Loan servicers aren’t permitted to report any negative credit events on your credit report for not paying during this period. However, credit reporting mistakes are routinely made, so it’s a good idea to check your credit report. Individuals can refer to the Federal Student Loan Servicers website for FAQs or for contact information regarding deferment or forbearance.
Private Student Loans
For privately-held Federal Family Education Loans (FFEL), payments are automatically suspended (with no interest accruing during the suspension period) and there is a moratorium on collections through January 31, 2022. The FFEL relief which first became available in April 2021 and was retroactively applied to March 13, 2020, includes the following:
- The Department of Education will work to provide an automatic return of any tax refunds seized or wages garnished since March 13, 2020 and retroactive implementation of a 0% interest rate for these loans.
- A return to good standing for any FFEL loans that went into default since March 13, 2020, including the removal of the default from credit records.
- The option to request a refund of any voluntary payments made since March 13, 2020.
If you don't have an FFEL loan, many private lenders are providing assistance programs to help borrowers affected by the pandemic. However, the specific details around the programs vary, and interest may continue to accrue. We recommend you contact your loan servicer to determine what options may be available to you.
Taxation of Student Loan Forgiveness
If you qualify for student loan forgiveness or cancellation, you will not have to pay taxes on any amount forgiven on or after Jan. 1, 2021, and before Jan. 1, 2026. This applies to loans for postsecondary education expenses only.
While the federal government does not provide any relief for private loans and loans that are not federally held, many private lenders are providing assistance programs to help borrowers affected by coronavirus.
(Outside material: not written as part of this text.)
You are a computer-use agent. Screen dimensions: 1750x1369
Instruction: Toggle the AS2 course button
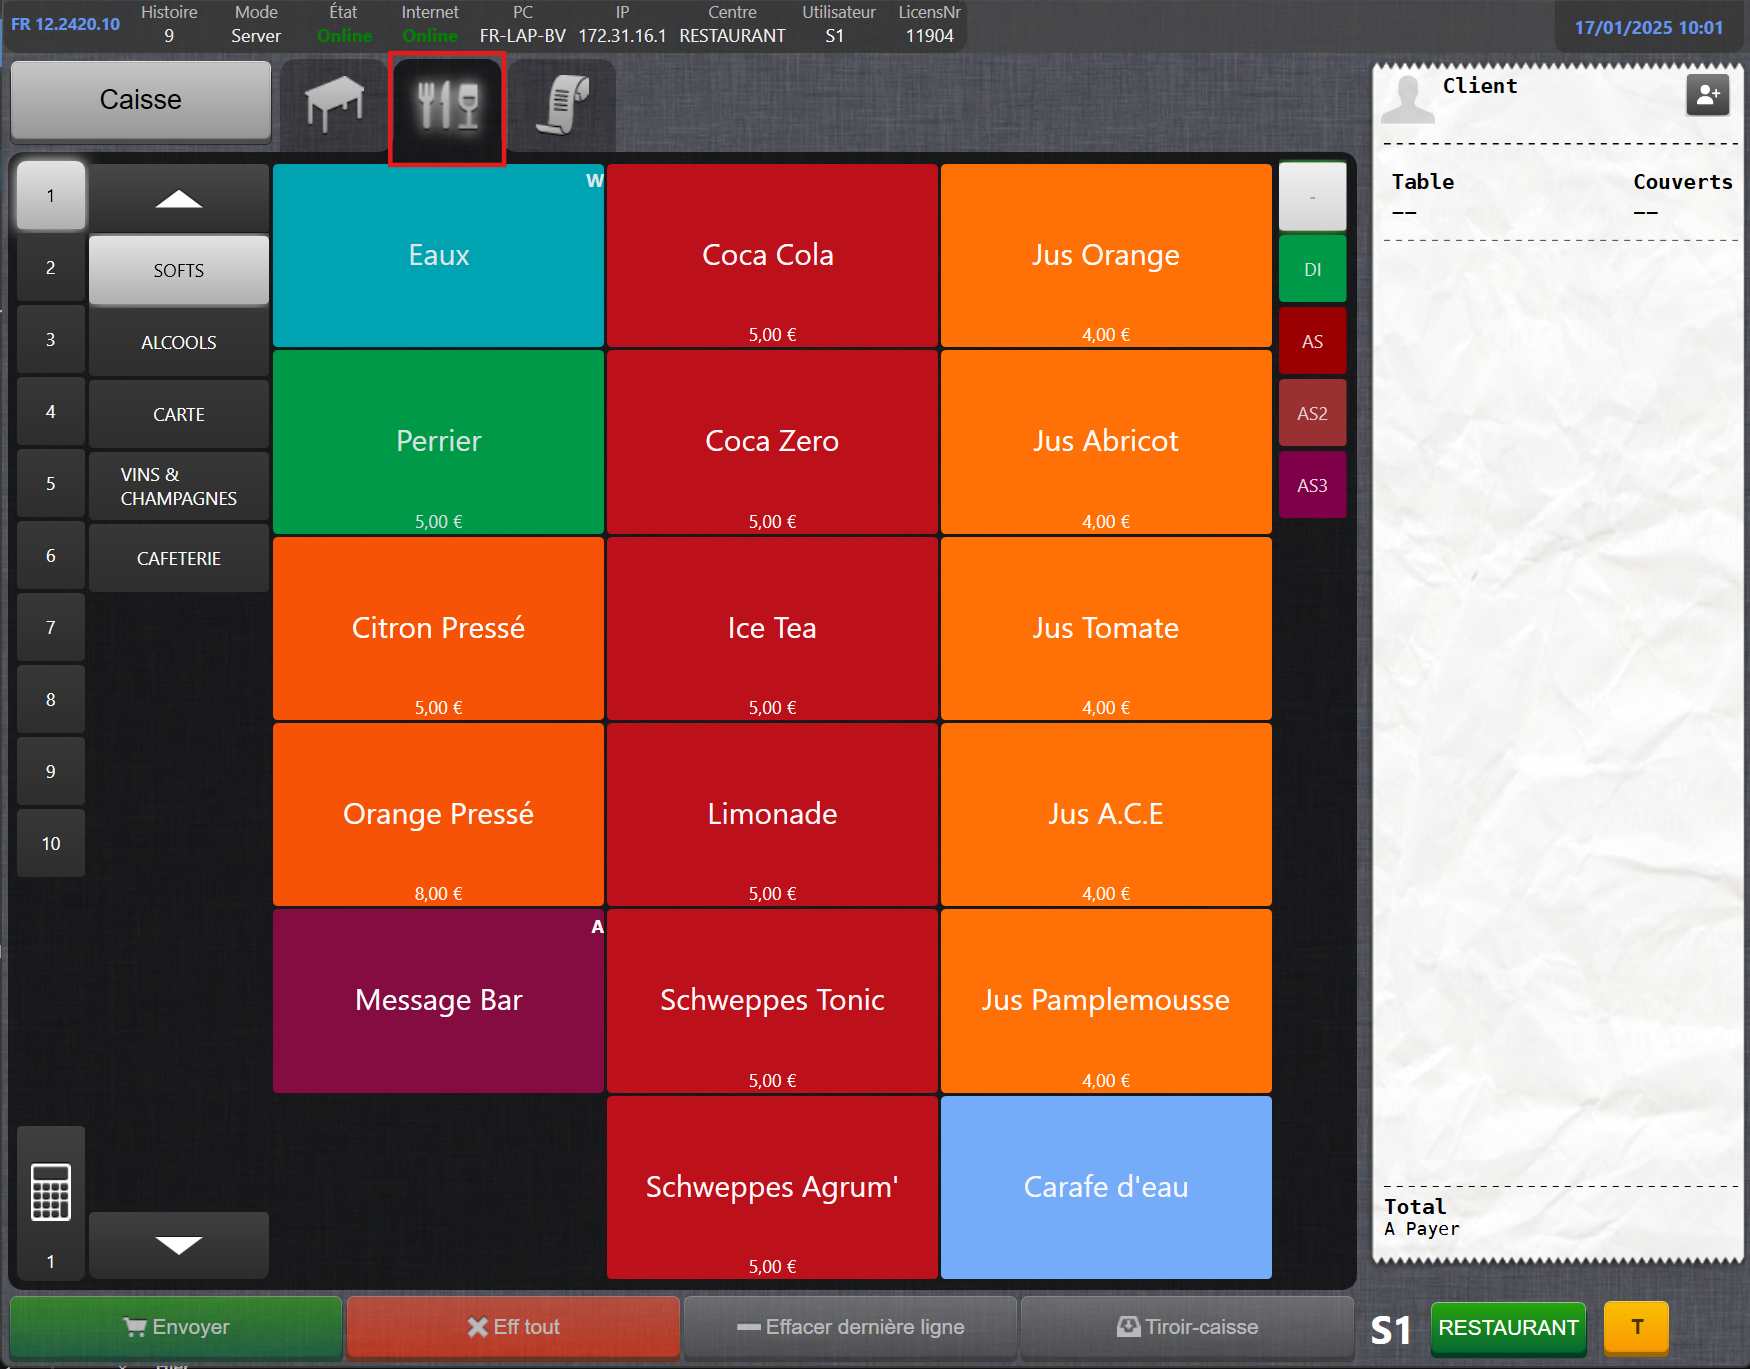click(x=1312, y=414)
However, the specific details around the programs vary, and interest may continue to accrue. We recommend you contact your loan servicer to determine what options may be available to you.
These materials are for general education only, and any specific questions related to your individual circumstances should be discussed with your personal financial, tax or legal advisor, as appropriate.
Edward Jones has not independently verified and is not responsible for third-party content.